Janaína fala em censura ao MBL e diz que esquerda criou o ‘perigo das fake news’

Cotada para ser vice na chapa de Jair Bolsonaro, advogada esquenta o debate nas redes sociais ao questionar medida do Facebook

A decisão do Facebook de tirar remover 196 páginas e 87 perfis utilizadas por membros ao grupo de extrema-direita Movimento Brasil Livre (MBL) ainda causa polêmica. A advogada Janaína Paschoal, cotada para ser vice na chapa encabeçada por Jair Bolsonaro, do PSL, esquentou o debate em torno do tema, ao considerar que a medida tomada pela rede social foi censura disfarçada de notícias falsas.

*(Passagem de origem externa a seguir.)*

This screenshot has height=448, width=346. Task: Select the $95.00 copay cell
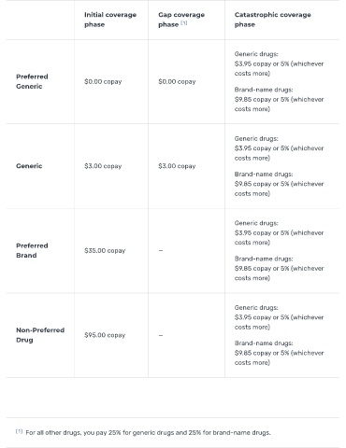(105, 335)
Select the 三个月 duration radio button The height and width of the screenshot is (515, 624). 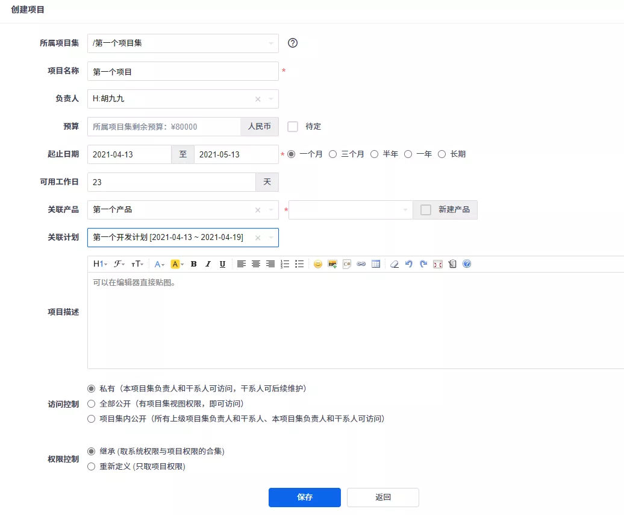click(x=332, y=154)
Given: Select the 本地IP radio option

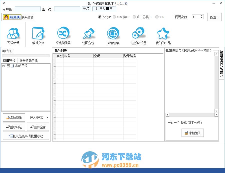Looking at the screenshot, I should point(100,17).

“A maneira politicamente correta de censurar passou a ser impedir “fake news”!”, escreveu a advogada em sua conta no Twitter. “Por que as páginas que veiculam que Venezuela e Cuba são democracias continuam no ar? Alguém explica!!!”, questionou em outro comentário.

Coautora da ação que resultou no impeachment da ex-presidente Dilma Rousseff, Janaína, que esteve na convenção que oficializou a candidatura de Bolsonaro, atribuiu à esquerda a propagação do risco das notícias falsas.

“Os companheiros estavam acostumados a neutralizar a divergência nas redações e universidades. Vieram as redes sociais e eles as usaram para aumentar a dominação; mas logo perceberam que surgiu um espaço também para os neutralizados! Aí criaram o “perigo” das “fake news”! BOO!”

A advogada criticou o fato de a esquerda comemorar a decisão do Facebook. “Se tivessem retirado do ar todas as páginas de esquerda, eu jamais comemoraria, pois defendo a liberdade de manifestação. O fato de ter gente comemorando a retirada das paginas de direita só expõe o perfil totalitarista desse pessoal! Eles não têm limites!”, postou Janaína, que ainda não decidiu se aceitará o convite para ser vice-candidata.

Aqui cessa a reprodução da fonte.